Data for locating words and elements
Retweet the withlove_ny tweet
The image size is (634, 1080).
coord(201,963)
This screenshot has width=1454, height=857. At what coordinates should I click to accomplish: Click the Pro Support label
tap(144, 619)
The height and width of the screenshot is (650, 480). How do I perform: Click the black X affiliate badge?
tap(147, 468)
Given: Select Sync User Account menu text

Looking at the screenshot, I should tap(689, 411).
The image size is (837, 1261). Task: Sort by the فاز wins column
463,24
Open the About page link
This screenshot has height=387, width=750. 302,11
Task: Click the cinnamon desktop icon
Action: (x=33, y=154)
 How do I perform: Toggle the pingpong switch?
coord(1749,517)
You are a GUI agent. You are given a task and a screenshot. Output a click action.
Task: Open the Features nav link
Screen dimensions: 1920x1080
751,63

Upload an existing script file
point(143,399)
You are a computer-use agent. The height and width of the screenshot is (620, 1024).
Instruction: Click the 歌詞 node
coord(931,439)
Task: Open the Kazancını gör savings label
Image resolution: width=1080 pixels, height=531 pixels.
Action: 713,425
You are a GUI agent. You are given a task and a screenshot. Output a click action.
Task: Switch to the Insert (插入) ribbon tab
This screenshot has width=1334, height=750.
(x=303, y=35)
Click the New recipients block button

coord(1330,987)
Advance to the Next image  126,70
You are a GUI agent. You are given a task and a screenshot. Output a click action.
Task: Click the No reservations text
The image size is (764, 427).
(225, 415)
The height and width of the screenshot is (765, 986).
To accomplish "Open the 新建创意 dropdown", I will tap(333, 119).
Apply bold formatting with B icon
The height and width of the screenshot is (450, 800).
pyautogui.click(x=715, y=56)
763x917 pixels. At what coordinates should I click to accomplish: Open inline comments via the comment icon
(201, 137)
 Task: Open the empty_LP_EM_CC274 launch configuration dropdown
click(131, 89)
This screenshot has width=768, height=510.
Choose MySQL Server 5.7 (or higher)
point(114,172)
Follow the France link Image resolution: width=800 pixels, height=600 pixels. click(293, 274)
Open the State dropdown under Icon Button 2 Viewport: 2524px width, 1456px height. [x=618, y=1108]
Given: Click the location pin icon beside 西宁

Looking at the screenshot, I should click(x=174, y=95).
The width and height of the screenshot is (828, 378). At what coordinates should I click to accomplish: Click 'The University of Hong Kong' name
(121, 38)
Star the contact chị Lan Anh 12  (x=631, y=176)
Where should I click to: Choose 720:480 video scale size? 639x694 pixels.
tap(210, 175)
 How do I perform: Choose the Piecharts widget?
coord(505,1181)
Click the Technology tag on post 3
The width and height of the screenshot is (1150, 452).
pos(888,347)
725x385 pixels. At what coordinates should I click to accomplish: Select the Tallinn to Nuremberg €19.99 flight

— Challenge —
Render every line of the entries above as a JSON list of strings, one string per line, and leave out the blank lines.

— Final result —
[
  "Retweet the withlove_ny tweet",
  "The image size is (634, 1080).",
  "coord(201,963)",
  "This screenshot has width=1454, height=857. At what coordinates should I click to accomplish: Click the Pro Support label",
  "tap(144, 619)",
  "The height and width of the screenshot is (650, 480). How do I perform: Click the black X affiliate badge?",
  "tap(147, 468)",
  "Given: Select Sync User Account menu text",
  "Looking at the screenshot, I should tap(689, 411).",
  "The image size is (837, 1261). Task: Sort by the فاز wins column",
  "463,24",
  "Open the About page link",
  "This screenshot has height=387, width=750. 302,11",
  "Task: Click the cinnamon desktop icon",
  "Action: (x=33, y=154)",
  " How do I perform: Toggle the pingpong switch?",
  "coord(1749,517)",
  "You are a GUI agent. You are given a task and a screenshot. Output a click action.",
  "Task: Open the Features nav link",
  "Screen dimensions: 1920x1080",
  "751,63",
  "Upload an existing script file",
  "point(143,399)",
  "You are a computer-use agent. The height and width of the screenshot is (620, 1024).",
  "Instruction: Click the 歌詞 node",
  "coord(931,439)",
  "Task: Open the Kazancını gör savings label",
  "Image resolution: width=1080 pixels, height=531 pixels.",
  "Action: 713,425",
  "You are a GUI agent. You are given a task and a screenshot. Output a click action.",
  "Task: Switch to the Insert (插入) ribbon tab",
  "This screenshot has width=1334, height=750.",
  "(x=303, y=35)",
  "Click the New recipients block button",
  "coord(1330,987)",
  "Advance to the Next image  126,70",
  "You are a GUI agent. You are given a task and a screenshot. Output a click action.",
  "Task: Click the No reservations text",
  "The image size is (764, 427).",
  "(225, 415)",
  "The height and width of the screenshot is (765, 986).",
  "To accomplish \"Open the 新建创意 dropdown\", I will tap(333, 119).",
  "Apply bold formatting with B icon",
  "The height and width of the screenshot is (450, 800).",
  "pyautogui.click(x=715, y=56)",
  "763x917 pixels. At what coordinates should I click to accomplish: Open inline comments via the comment icon",
  "(201, 137)",
  " Task: Open the empty_LP_EM_CC274 launch configuration dropdown",
  "click(131, 89)",
  "This screenshot has width=768, height=510.",
  "Choose MySQL Server 5.7 (or higher)",
  "point(114,172)",
  "Follow the France link Image resolution: width=800 pixels, height=600 pixels. click(293, 274)",
  "Open the State dropdown under Icon Button 2 Viewport: 2524px width, 1456px height. [x=618, y=1108]",
  "Given: Click the location pin icon beside 西宁",
  "Looking at the screenshot, I should click(x=174, y=95).",
  "The width and height of the screenshot is (828, 378). At what coordinates should I click to accomplish: Click 'The University of Hong Kong' name",
  "(121, 38)",
  "Star the contact chị Lan Anh 12  (x=631, y=176)",
  "Where should I click to: Choose 720:480 video scale size? 639x694 pixels.",
  "tap(210, 175)",
  " How do I perform: Choose the Piecharts widget?",
  "coord(505,1181)",
  "Click the Technology tag on post 3",
  "The width and height of the screenshot is (1150, 452).",
  "pos(888,347)",
  "725x385 pixels. At what coordinates should I click to accomplish: Select the Tallinn to Nuremberg €19.99 flight"
]